Review: Sleeping Beauty Vampire Slayer by Maureen Mc Gowan

by Maureen McGowan
Paperback, 320 Pages
Publish date April 1, 2011
Silver Dolphin Books
Received from Netgalley
Synopsis (from Goodreads): In this thrilling story full of adventure and romance, Sleeping Beauty is more than just a lonely princess waiting for her prince—she's a brave, tenacious girl who never backs down from a challenge. With vampire-slaying talents that she practices in secret, Sleeping Beauty puts her courage to the test in the dark of night, fighting evil as she searches for a way to break the spell that has cut her off from her family. In a special twist, readers have the opportunity to make key decisions for Sleeping Beauty and decide where she goes next—but no matter the choice; the result is a story unlike any fairy tale you've ever read!
Sleeping Beauty: Vampire Slayer is an entirely new type of fairy tale–one that will keep today's kids guessing and offer them hours of magical fun.

My Thoughts: I love fairy tale retellings. I have a real soft spot for classic fairy tales with any kind of twist that the author can come up with. Sleeping Beauty was never one of my favorite fairy tales. It was always pretty boring for me. She pricks her finger, falls asleep, gets kissed and lives happily ever after. Pretty basic. And as much as I have become wary of a vampire novel, this one looked too good to pass up. Plus, it's a choose your own adventure story. I haven't read them in so long. I have to say that this one didn't disappoint. 
Sleeping Beauty, Lucette, is tough, spunky and angry at being cursed before she was old enough to defend herself. The vampire queen curses Lucette with sleeping all day and being awake at night while the rest of the kingdom sleeps all night. Lucette and her mother believe that Lucette needs to train as a slayer to protect herself while her father believes that finger prick protection will be the only way to stop the curse. This story was not Disney-fied at all. She lies to her father, her parents fight, she gets angry a lot and she kills vampires. There's nothing Disney about that. I really liked the character of Lucette. I thought she was strong and funny when she needed to be, but she was also shy when it came to boys. She had never had any experience with boys and learns quickly that they are not what she expected. And McGowen gave Lucette two pretty awesome boys to fight over her. Tristan trains her as a slayer and Alex almost falls into her life by accident. Both have secrets and both help Lucette learn what it means to be a slayer and a Princess. The choose your own adventure was a pretty awesome way to have this story written. I thought it was really interesting how a path could start at the same place, split off completely and then come back and satisfyingly end at the same place. I'll admit that I cheated and read the whole thing through instead of choosing my adventure. I just had to know all of the stories, and it was hard to do on my Kindle. The story was great and the updates were just right. The story was just enough Sleeping Beauty mixed with just enough vampires and romance. 

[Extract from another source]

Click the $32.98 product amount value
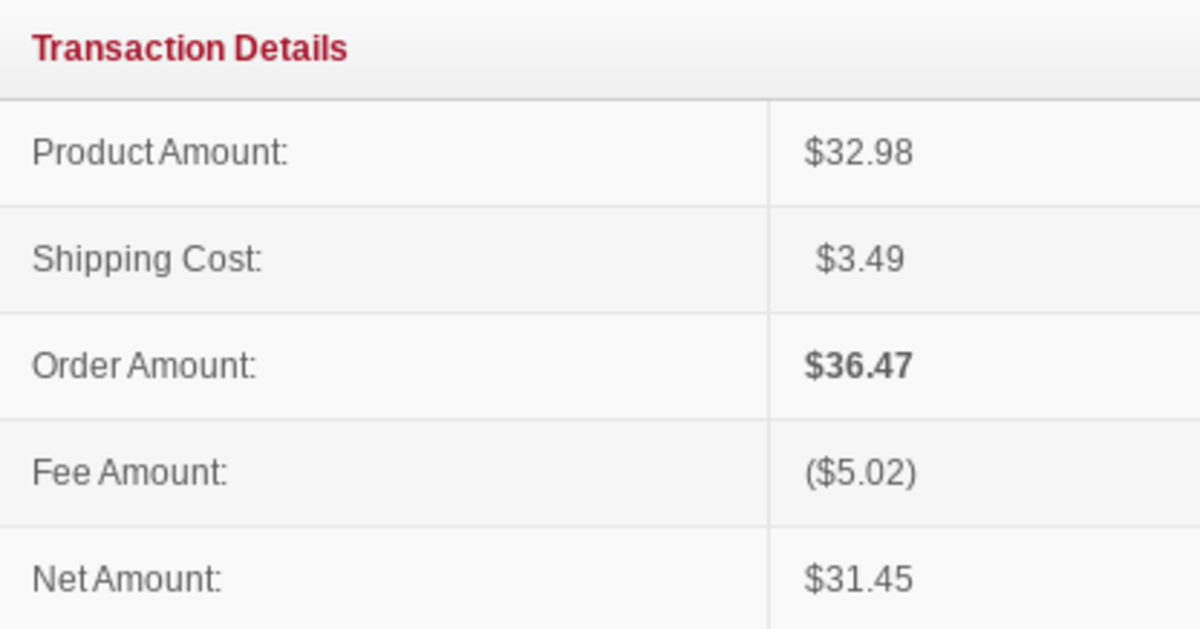The height and width of the screenshot is (629, 1200). (x=858, y=153)
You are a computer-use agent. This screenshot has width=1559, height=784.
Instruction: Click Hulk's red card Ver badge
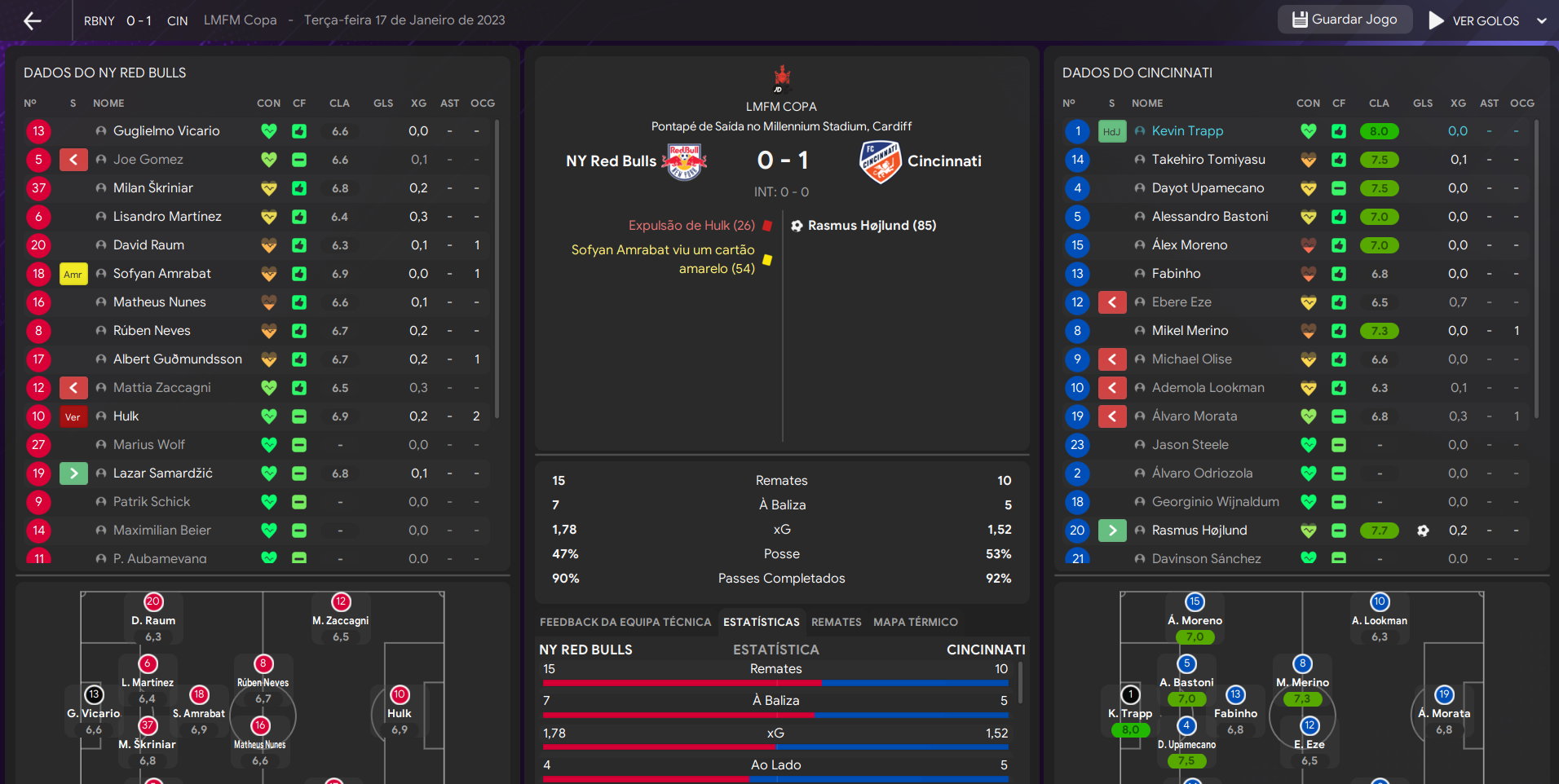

Would I recommend this to 9th graders? Yes. There is a little killing but nothing too major and the romance is pretty tame. 

My Rating: 4/5

Monday, January 17, 2011

Back to School...

Hello everyone! I hope that everyone had a good MLK day, whether you had off work or school or not. my day consisted of coming back to college, much to the dismay of my mother, and going grocery shopping. I think we have enough meat in our freezer to last through a blizzard.

So tomorrow if the first day of the spring semester and the "first" day of student teaching. I have meetings all day tomorrow and then I get to go to school on Wednesday!! I am really excited but also really nervous. I hope that the kids like me and I can possibly get them to learn something. So if any of you teachers or students out there have any advice for me I would be more than glad to hear it.

I would also like to know if anyone has ever read Bless the Beasts and Children by Glendon Swarthout. Anybody? Its the one book of the semester that I am going to be teaching on my own and I don't really know where I'm going with it. I just want to hear if anyone has ever heard of it or read it and what you think.

Anyway, I am going to go watch Castle then go to bed. I hope everyone has a great week!